**Task item**.
Lay out every line of the data below as a numbered list, leaving out the blank lines.

**Data records**.
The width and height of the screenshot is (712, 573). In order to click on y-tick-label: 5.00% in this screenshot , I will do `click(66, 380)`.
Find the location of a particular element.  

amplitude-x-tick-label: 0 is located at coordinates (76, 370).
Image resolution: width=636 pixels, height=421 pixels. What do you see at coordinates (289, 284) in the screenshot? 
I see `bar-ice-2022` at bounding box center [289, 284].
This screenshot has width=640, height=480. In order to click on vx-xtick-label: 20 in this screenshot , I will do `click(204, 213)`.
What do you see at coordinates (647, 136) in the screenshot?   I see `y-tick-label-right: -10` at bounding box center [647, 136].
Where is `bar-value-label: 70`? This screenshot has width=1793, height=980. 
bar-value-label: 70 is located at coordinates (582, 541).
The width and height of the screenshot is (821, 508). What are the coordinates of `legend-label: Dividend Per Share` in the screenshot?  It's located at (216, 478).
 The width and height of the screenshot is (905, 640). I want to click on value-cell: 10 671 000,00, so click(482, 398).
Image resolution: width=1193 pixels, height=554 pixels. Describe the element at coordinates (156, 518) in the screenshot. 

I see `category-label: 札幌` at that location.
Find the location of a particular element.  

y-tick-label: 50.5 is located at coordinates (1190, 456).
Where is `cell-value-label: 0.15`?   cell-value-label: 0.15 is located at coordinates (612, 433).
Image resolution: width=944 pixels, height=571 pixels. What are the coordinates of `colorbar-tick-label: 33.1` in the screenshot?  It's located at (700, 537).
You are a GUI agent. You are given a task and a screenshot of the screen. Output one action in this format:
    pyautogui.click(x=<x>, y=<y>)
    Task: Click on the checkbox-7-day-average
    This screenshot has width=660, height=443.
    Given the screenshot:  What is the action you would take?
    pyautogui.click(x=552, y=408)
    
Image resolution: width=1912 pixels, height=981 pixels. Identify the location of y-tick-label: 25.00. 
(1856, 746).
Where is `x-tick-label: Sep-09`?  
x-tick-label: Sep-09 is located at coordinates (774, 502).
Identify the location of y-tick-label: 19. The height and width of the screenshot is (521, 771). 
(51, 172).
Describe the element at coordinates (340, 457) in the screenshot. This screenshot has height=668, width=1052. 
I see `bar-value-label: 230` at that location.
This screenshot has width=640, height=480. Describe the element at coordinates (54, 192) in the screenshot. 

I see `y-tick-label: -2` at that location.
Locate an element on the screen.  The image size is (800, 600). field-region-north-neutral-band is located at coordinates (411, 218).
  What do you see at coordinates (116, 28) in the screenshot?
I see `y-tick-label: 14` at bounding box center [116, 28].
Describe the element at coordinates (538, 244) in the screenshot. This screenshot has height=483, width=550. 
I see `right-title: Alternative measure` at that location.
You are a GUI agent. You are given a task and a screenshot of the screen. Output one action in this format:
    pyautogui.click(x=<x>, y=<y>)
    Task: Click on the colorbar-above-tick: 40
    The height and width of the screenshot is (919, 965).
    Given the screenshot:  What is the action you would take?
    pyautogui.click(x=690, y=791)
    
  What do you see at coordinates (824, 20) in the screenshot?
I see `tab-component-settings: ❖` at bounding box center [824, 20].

**Exercise response**.
1. The width and height of the screenshot is (712, 573). In order to click on y-tick-label: 5.00% in this screenshot , I will do `click(66, 380)`.
2. Find the location of a particular element.  
3. amplitude-x-tick-label: 0 is located at coordinates (76, 370).
4. Image resolution: width=636 pixels, height=421 pixels. What do you see at coordinates (289, 284) in the screenshot? 
5. I see `bar-ice-2022` at bounding box center [289, 284].
6. This screenshot has width=640, height=480. In order to click on vx-xtick-label: 20 in this screenshot , I will do `click(204, 213)`.
7. What do you see at coordinates (647, 136) in the screenshot?   I see `y-tick-label-right: -10` at bounding box center [647, 136].
8. Where is `bar-value-label: 70`? This screenshot has width=1793, height=980. 
9. bar-value-label: 70 is located at coordinates (582, 541).
10. The width and height of the screenshot is (821, 508). What are the coordinates of `legend-label: Dividend Per Share` in the screenshot?  It's located at (216, 478).
11.  The width and height of the screenshot is (905, 640). I want to click on value-cell: 10 671 000,00, so click(482, 398).
12. Image resolution: width=1193 pixels, height=554 pixels. Describe the element at coordinates (156, 518) in the screenshot. 
13. I see `category-label: 札幌` at that location.
14. Find the location of a particular element.  
15. y-tick-label: 50.5 is located at coordinates (1190, 456).
16. Where is `cell-value-label: 0.15`?   cell-value-label: 0.15 is located at coordinates (612, 433).
17. Image resolution: width=944 pixels, height=571 pixels. What are the coordinates of `colorbar-tick-label: 33.1` in the screenshot?  It's located at (700, 537).
18. You are a GUI agent. You are given a task and a screenshot of the screen. Output one action in this format:
19.     pyautogui.click(x=<x>, y=<y>)
20.     Task: Click on the checkbox-7-day-average
21.     This screenshot has width=660, height=443.
22.     Given the screenshot:  What is the action you would take?
23.     pyautogui.click(x=552, y=408)
24. Image resolution: width=1912 pixels, height=981 pixels. Identify the location of y-tick-label: 25.00. 
25. (1856, 746).
26. Where is `x-tick-label: Sep-09`?  
27. x-tick-label: Sep-09 is located at coordinates (774, 502).
28. Identify the location of y-tick-label: 19. The height and width of the screenshot is (521, 771). 
29. (51, 172).
30. Describe the element at coordinates (340, 457) in the screenshot. This screenshot has height=668, width=1052. 
31. I see `bar-value-label: 230` at that location.
32. This screenshot has width=640, height=480. Describe the element at coordinates (54, 192) in the screenshot. 
33. I see `y-tick-label: -2` at that location.
34. Locate an element on the screen.  The image size is (800, 600). field-region-north-neutral-band is located at coordinates (411, 218).
35.   What do you see at coordinates (116, 28) in the screenshot?
36. I see `y-tick-label: 14` at bounding box center [116, 28].
37. Describe the element at coordinates (538, 244) in the screenshot. This screenshot has height=483, width=550. 
38. I see `right-title: Alternative measure` at that location.
39. You are a GUI agent. You are given a task and a screenshot of the screen. Output one action in this format:
40.     pyautogui.click(x=<x>, y=<y>)
41.     Task: Click on the colorbar-above-tick: 40
42.     The height and width of the screenshot is (919, 965).
43.     Given the screenshot:  What is the action you would take?
44.     pyautogui.click(x=690, y=791)
45.   What do you see at coordinates (824, 20) in the screenshot?
46. I see `tab-component-settings: ❖` at bounding box center [824, 20].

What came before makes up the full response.